使用Python从Internet下载大型CSV文件的进度

Question

I am reading McKinney's Data Analysis book, and he has shared 150MB file. 我正在阅读McKinney的数据分析书，他已经分享了150MB的文件。 Although this topic has been discussed extensively at Progress Bar while download file over http with Requests , I am finding that the code in accepted answer is throwing an error. 尽管在使用请求通过http下载文件时， Progress Bar已经广泛讨论了这个主题，但我发现接受的答案中的代码引发了错误。 I am a beginner, so I am unable to resolve this. 我是初学者，所以我无法解决这个问题。

I want to download the following file: 我想下载以下文件：

https://raw.githubusercontent.com/wesm/pydata-book/2nd-edition/datasets/fec/P00000001-ALL.csv

Here's the code without progress bar: 这是没有进度条的代码：

DATA_PATH='./Data'
filename = "P00000001-ALL.csv"
url_without_filename = "https://raw.githubusercontent.com/wesm/pydata-book/2nd-edition/datasets/fec"

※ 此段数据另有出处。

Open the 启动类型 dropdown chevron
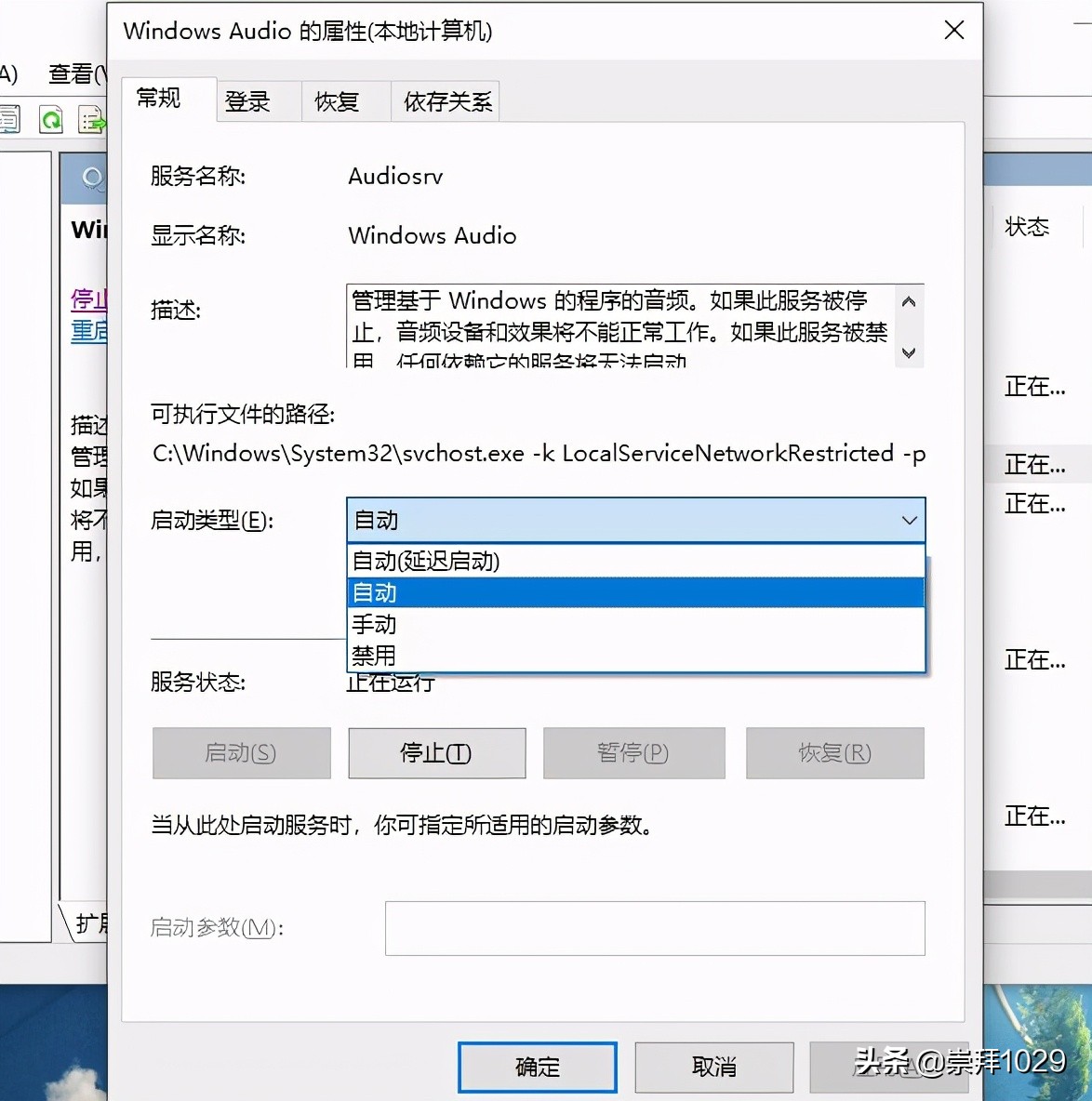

url_with_filename = url_without_filename + "/" + filename
local_filename = DATA_PATH + '/' + filename

#Write the file on local disk
r = requests.get(url_with_filename)  #without streaming
with open(local_filename, 'w', encoding=r.encoding) as f:
    f.write(r.text)

This works well, but because there is no progress bar, I wonder what's going on. 这很好用，但因为没有进度条，我想知道发生了什么。

Here's the code adapted from Progress Bar while download file over http with Requests and How to download large file in python with requests.py? 这里是从Progress Bar改编的代码，同时通过http下载文件和请求以及如何使用requests.py在python中下载大文件？

#Option 2:
#Write the file on local disk
r = requests.get(url_with_filename, stream=True)  # added stream parameter
total_size = int(r.headers.get('content-length', 0))

with open(local_filename, 'w', encoding=r.encoding) as f:
    #f.write(r.text)
    for chunk in tqdm(r.iter_content(1024), total=total_size, unit='B', unit_scale=True):
        if chunk:
            f.write(chunk)

There are two problems with the second option (ie with streaming and tqdm package): 第二个选项存在两个问题 （即使用流式传输和tqdm包）：

a) The file size isn't calculated correctly. a）文件大小未正确计算。 The actual size is 157MB, but the total_size turns out to be 25MB. 实际大小为157MB，但total_size为25MB。

b) Even bigger problem than a) is that I get the following error: b）比a）更大的问题是我得到以下错误：

 0%|          | 0.00/24.6M [00:00<?, ?B/s] Traceback (most recent call last):   File "C:\Anaconda3\lib\site-packages\IPython\core\interactiveshell.py", line 3265, in run_code
    exec(code_obj, self.user_global_ns, self.user_ns)   File "<ipython-input-31-abbe9270092b>", line 6, in <module>
    f.write(data) TypeError: write() argument must be str, not bytes

As a beginner, I am unsure how to solve these two issues. 作为初学者，我不确定如何解决这两个问题。 I spent a lot of time going through git page of tqdm , but I couldn't follow it. 我花了很多时间浏览tqdm git页面，但我无法遵循它。 I'd appreciate any help. 我很感激任何帮助。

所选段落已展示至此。